++++ DOKUMENTTEXT ++++

Damit sich die industrielle Fischerei trotzdem noch rechnet, unterstützen die Behörden die Fischer mit weltweit 35 Milliarden Franken. Damit sind gemäss Angaben der Uno bereits 20 Prozent eines Fischs an der Theke vom Steuerzahler bezahlt.

Wie dieser Mechanismus funktioniert, erklärt Michael Melnychuk, Fischereiexperte an der Universität von Washington: Wenn die Kosten um den Fisch zu fangen höher sind als die Einnahmen durch den Verkauf des Fischs, dann gebe es marktwirtschaftlich keinen Grund, fischen zu gehen, sagt er. «Würde man die Fischerei dem freien Markt überlassen, würde er sich von selbst reduzieren.» Wenn aber die Regierungen beispielsweise den Preis von Treibstoff für Fischerboote reduzieren, sinken die Kosten. Folge: Die Fischer fangen weiter mit Hilfe des Staates und bringen so die Fischbestände zum Zusammenbruch.

++++ GEGEBENE ANGABEN ++++

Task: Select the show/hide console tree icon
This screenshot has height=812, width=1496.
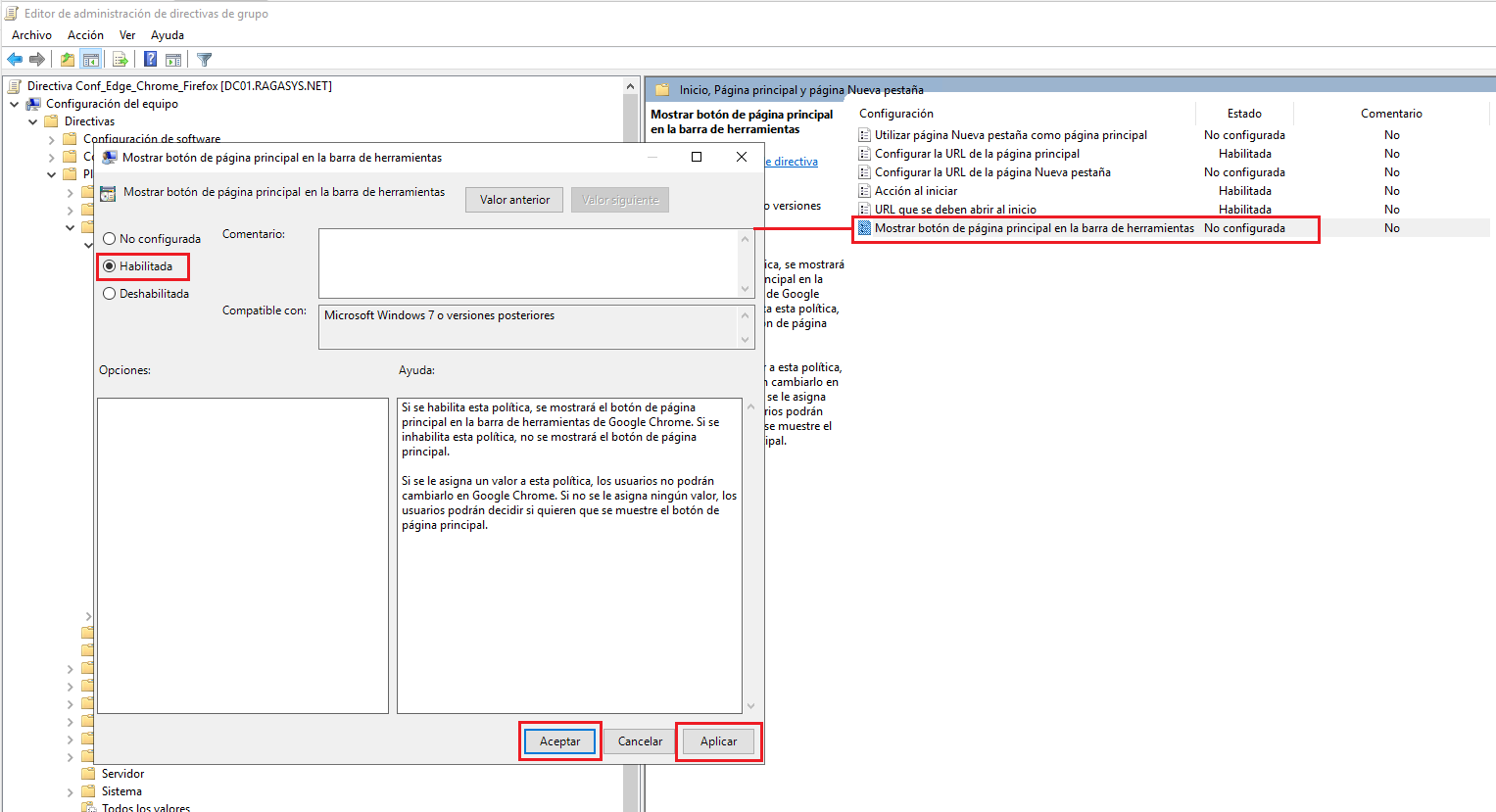Action: pyautogui.click(x=90, y=59)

++++

### ARBEITSAUFTRAG
Welcher Anteil eines Fischs an der Theke wird laut Dokumenttext nach Angaben der Uno bereits vom Steuerzahler bezahlt?

### LÖSUNG
20 Prozent.